Dataset records
= = = = =

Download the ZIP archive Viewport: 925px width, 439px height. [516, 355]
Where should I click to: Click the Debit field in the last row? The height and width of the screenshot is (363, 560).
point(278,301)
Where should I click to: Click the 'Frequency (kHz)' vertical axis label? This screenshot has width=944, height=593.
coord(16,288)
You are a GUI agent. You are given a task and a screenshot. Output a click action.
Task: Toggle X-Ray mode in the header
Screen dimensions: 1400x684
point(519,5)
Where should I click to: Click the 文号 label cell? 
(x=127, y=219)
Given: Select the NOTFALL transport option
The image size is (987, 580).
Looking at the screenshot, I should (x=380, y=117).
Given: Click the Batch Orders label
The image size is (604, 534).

= = = = =

• Work item: Repeat the data exactly, with every line included.

• Output of the task:
Download the ZIP archive Viewport: 925px width, 439px height. [516, 355]
Where should I click to: Click the Debit field in the last row? The height and width of the screenshot is (363, 560).
point(278,301)
Where should I click to: Click the 'Frequency (kHz)' vertical axis label? This screenshot has width=944, height=593.
coord(16,288)
You are a GUI agent. You are given a task and a screenshot. Output a click action.
Task: Toggle X-Ray mode in the header
Screen dimensions: 1400x684
point(519,5)
Where should I click to: Click the 文号 label cell? 
(x=127, y=219)
Given: Select the NOTFALL transport option
The image size is (987, 580).
Looking at the screenshot, I should (x=380, y=117).
Given: Click the Batch Orders label
The image size is (604, 534).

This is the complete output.